Researchers from MIT have released Boltz-1, a generative artificial intelligence (GenAI) platform that predicts the structures of proteins and other biomolecules. Designed to serve as a fully open-source alternative to Google DeepMind’s AlphaFold 3, the platform promises performance equal to that of AlphaFold 3 without any restrictions on commercial use.
Gabriele Corso and Jeremy Wohlwend, both graduate students at MIT, led the development of Boltz-1 alongside Saro Passaro, a research affiliate with the MIT Jameel Clinic, and MIT professors Regina Barzilay (electrical engineering) and Tomi Jaakola (computer science). The team presented the model on December 5, 2024 at MIT’s Stata Center, according to a press release.

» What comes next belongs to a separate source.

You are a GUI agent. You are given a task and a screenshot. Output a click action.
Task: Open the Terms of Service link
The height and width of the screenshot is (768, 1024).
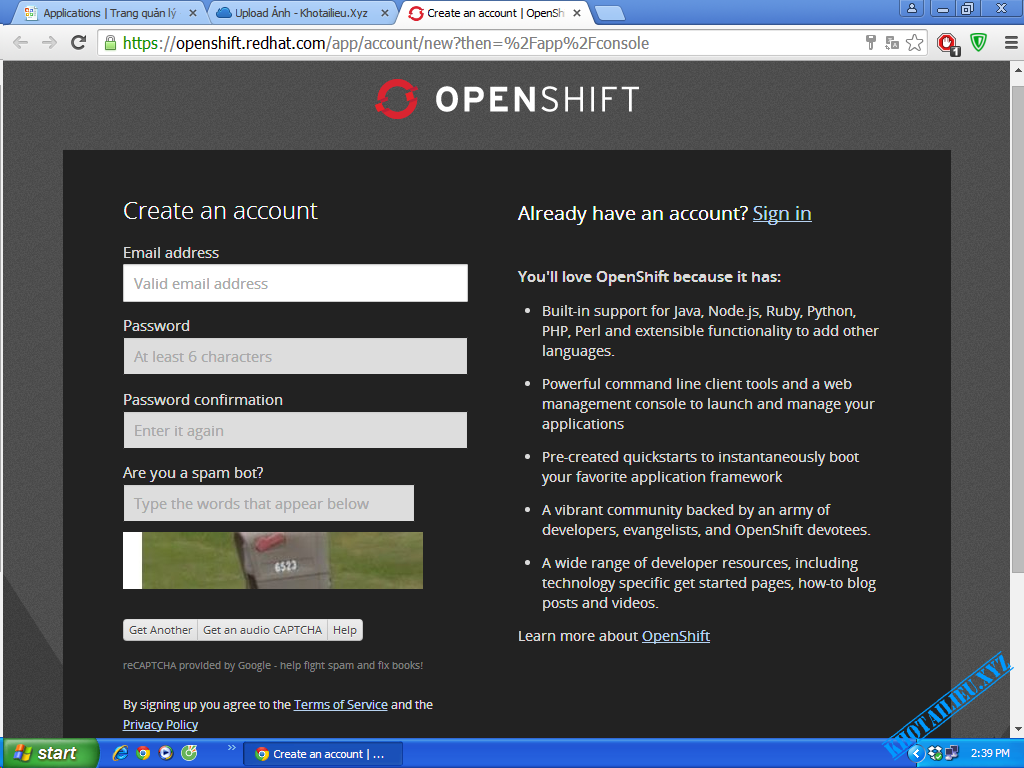340,704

“It is crucial that every biologist, whether in academia or industry, can access such tools [as Boltz-1 or AlphaFold 3],” says Corso in an interview with Lab Manager. Corso and the other researchers successfully replicated AlphaFold 3 and identified improvements to the underlying diffusion model that boosted Boltz-1’s prediction efficiency and accuracy. Corso says that Boltz-1 can now produce a biomolecular complex structure prediction in just 30 to 60 seconds while achieving the same level of accuracy as AlphaFold 3.
Replicating AlphaFold 3
AlphaFold 3 was created by DeepMind, Google’s own AI research laboratory. Attempting to replicate the product of something created with the backing of one of the largest tech companies on Earth is a daunting task.
“The key [to creating Boltz-1] was understanding resource requirements and working around them creatively,” says Corso. “For any project, some resources are absolutely essential . . . while others are merely advantageous.” Corso’s team “managed without” the advantageous.
For the essential resources—namely, compute power for training the model—the researchers secured a grant for computational support from the US Department of Energy and partnered with Genesis Therapeutics for infrastructure and machine learning engineering, as well as additional computational support.
Of course, these requirements were for the initial development of Boltz-1. Running a pretrained model is far less intensive than training one from scratch, so Boltz-1 should be within reach of most labs.
How labs can implement Boltz-1
“We have designed Boltz-1 to be simple to install and run,” Corso says.
The main prerequisite to using Boltz-1 is having access to a computer outfitted with modern GPUs, either locally or on cloud instances. “Ideally, these GPUs should have 40+ gigabytes of memory; however, even with 24 gigabytes or 32 gigabytes, the model can handle most input sizes,” he adds.
Interested lab managers can find the source code and detailed installation instructions on the Boltz-1 GitHub repository.
Next steps for Boltz-1
Corso notes that the team has several goals on the development roadmap, such as enhancing the model’s ability to predict complexes containing nucleic acids (a weak point for Alpha Fold 3 as well, according to Corso), optimizing the model for faster runtimes, and integrating Boltz-1 with other tools commonly used in labs for better accessibility.
For those interested in keeping up with Boltz-1 development, the Corso and his team have a public Slack channel available that now has more than 500 researchers.